Data to process section start

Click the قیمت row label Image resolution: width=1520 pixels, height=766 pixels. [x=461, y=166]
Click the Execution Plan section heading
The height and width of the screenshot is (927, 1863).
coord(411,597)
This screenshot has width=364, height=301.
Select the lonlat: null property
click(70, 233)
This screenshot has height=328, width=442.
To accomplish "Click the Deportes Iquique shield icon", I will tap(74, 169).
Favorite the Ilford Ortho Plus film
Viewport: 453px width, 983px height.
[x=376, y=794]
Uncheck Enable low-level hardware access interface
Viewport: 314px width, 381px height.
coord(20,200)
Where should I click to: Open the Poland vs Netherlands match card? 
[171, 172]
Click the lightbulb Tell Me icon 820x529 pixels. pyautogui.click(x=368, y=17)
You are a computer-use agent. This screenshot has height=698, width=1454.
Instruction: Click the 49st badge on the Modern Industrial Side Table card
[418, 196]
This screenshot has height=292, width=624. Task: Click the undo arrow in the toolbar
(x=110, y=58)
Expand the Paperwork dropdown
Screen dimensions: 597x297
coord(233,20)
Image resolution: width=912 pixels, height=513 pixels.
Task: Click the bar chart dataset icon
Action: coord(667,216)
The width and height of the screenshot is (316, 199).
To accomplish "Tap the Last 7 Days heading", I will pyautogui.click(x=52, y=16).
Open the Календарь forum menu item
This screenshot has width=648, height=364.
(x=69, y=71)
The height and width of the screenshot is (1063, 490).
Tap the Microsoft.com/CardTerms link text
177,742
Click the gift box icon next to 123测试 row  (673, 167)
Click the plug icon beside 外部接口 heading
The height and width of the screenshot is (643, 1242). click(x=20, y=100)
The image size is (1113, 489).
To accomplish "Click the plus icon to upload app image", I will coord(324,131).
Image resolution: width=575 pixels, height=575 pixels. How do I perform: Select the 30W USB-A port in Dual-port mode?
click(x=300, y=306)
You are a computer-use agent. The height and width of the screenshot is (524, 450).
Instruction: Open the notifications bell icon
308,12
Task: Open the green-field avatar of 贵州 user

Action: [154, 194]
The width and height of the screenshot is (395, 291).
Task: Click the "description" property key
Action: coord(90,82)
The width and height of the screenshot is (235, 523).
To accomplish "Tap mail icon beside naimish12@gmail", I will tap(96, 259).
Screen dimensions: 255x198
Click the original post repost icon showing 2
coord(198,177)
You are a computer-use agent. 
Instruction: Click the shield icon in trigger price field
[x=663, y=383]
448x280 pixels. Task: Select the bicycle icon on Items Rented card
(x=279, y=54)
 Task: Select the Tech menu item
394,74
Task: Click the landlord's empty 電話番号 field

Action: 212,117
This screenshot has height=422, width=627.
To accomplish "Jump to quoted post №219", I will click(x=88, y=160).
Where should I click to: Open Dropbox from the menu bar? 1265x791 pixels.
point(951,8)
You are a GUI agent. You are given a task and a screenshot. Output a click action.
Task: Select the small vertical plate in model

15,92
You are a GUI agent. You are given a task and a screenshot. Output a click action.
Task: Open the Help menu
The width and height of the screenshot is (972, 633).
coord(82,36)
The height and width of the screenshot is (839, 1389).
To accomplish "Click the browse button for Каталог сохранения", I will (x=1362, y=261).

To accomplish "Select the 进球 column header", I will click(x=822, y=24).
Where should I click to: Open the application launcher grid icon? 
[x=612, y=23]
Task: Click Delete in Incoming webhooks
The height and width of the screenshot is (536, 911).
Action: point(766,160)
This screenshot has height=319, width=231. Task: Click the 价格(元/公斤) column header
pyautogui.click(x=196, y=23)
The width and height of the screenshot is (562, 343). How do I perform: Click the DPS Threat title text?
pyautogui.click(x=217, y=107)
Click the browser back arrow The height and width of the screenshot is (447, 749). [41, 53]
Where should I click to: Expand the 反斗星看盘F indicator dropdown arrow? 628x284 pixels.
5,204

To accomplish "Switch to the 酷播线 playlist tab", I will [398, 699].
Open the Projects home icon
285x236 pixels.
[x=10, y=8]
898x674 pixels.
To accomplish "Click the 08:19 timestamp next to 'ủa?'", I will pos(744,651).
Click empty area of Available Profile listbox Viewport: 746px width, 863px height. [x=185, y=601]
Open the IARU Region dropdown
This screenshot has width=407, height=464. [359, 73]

Data to process section end

● Task instructions: Each entry above needs to be output exactly as written.

● Task result:
Click the قیمت row label Image resolution: width=1520 pixels, height=766 pixels. [x=461, y=166]
Click the Execution Plan section heading
The height and width of the screenshot is (927, 1863).
coord(411,597)
This screenshot has width=364, height=301.
Select the lonlat: null property
click(70, 233)
This screenshot has height=328, width=442.
To accomplish "Click the Deportes Iquique shield icon", I will tap(74, 169).
Favorite the Ilford Ortho Plus film
Viewport: 453px width, 983px height.
[x=376, y=794]
Uncheck Enable low-level hardware access interface
Viewport: 314px width, 381px height.
coord(20,200)
Where should I click to: Open the Poland vs Netherlands match card? 
[171, 172]
Click the lightbulb Tell Me icon 820x529 pixels. pyautogui.click(x=368, y=17)
You are a computer-use agent. This screenshot has height=698, width=1454.
Instruction: Click the 49st badge on the Modern Industrial Side Table card
[418, 196]
This screenshot has height=292, width=624. Task: Click the undo arrow in the toolbar
(x=110, y=58)
Expand the Paperwork dropdown
Screen dimensions: 597x297
coord(233,20)
Image resolution: width=912 pixels, height=513 pixels.
Task: Click the bar chart dataset icon
Action: coord(667,216)
The width and height of the screenshot is (316, 199).
To accomplish "Tap the Last 7 Days heading", I will pyautogui.click(x=52, y=16).
Open the Календарь forum menu item
This screenshot has width=648, height=364.
(x=69, y=71)
The height and width of the screenshot is (1063, 490).
Tap the Microsoft.com/CardTerms link text
177,742
Click the gift box icon next to 123测试 row  (673, 167)
Click the plug icon beside 外部接口 heading
The height and width of the screenshot is (643, 1242). click(x=20, y=100)
The image size is (1113, 489).
To accomplish "Click the plus icon to upload app image", I will coord(324,131).
Image resolution: width=575 pixels, height=575 pixels. How do I perform: Select the 30W USB-A port in Dual-port mode?
click(x=300, y=306)
You are a computer-use agent. The height and width of the screenshot is (524, 450).
Instruction: Open the notifications bell icon
308,12
Task: Open the green-field avatar of 贵州 user

Action: [154, 194]
The width and height of the screenshot is (395, 291).
Task: Click the "description" property key
Action: coord(90,82)
The width and height of the screenshot is (235, 523).
To accomplish "Tap mail icon beside naimish12@gmail", I will tap(96, 259).
Screen dimensions: 255x198
Click the original post repost icon showing 2
coord(198,177)
You are a computer-use agent. 
Instruction: Click the shield icon in trigger price field
[x=663, y=383]
448x280 pixels. Task: Select the bicycle icon on Items Rented card
(x=279, y=54)
 Task: Select the Tech menu item
394,74
Task: Click the landlord's empty 電話番号 field

Action: 212,117
This screenshot has height=422, width=627.
To accomplish "Jump to quoted post №219", I will click(x=88, y=160).
Where should I click to: Open Dropbox from the menu bar? 1265x791 pixels.
point(951,8)
You are a GUI agent. You are given a task and a screenshot. Output a click action.
Task: Select the small vertical plate in model

15,92
You are a GUI agent. You are given a task and a screenshot. Output a click action.
Task: Open the Help menu
The width and height of the screenshot is (972, 633).
coord(82,36)
The height and width of the screenshot is (839, 1389).
To accomplish "Click the browse button for Каталог сохранения", I will (x=1362, y=261).

To accomplish "Select the 进球 column header", I will click(x=822, y=24).
Where should I click to: Open the application launcher grid icon? 
[x=612, y=23]
Task: Click Delete in Incoming webhooks
The height and width of the screenshot is (536, 911).
Action: point(766,160)
This screenshot has height=319, width=231. Task: Click the 价格(元/公斤) column header
pyautogui.click(x=196, y=23)
The width and height of the screenshot is (562, 343). How do I perform: Click the DPS Threat title text?
pyautogui.click(x=217, y=107)
Click the browser back arrow The height and width of the screenshot is (447, 749). [41, 53]
Where should I click to: Expand the 反斗星看盘F indicator dropdown arrow? 628x284 pixels.
5,204

To accomplish "Switch to the 酷播线 playlist tab", I will [398, 699].
Open the Projects home icon
285x236 pixels.
[x=10, y=8]
898x674 pixels.
To accomplish "Click the 08:19 timestamp next to 'ủa?'", I will pos(744,651).
Click empty area of Available Profile listbox Viewport: 746px width, 863px height. [x=185, y=601]
Open the IARU Region dropdown
This screenshot has width=407, height=464. [359, 73]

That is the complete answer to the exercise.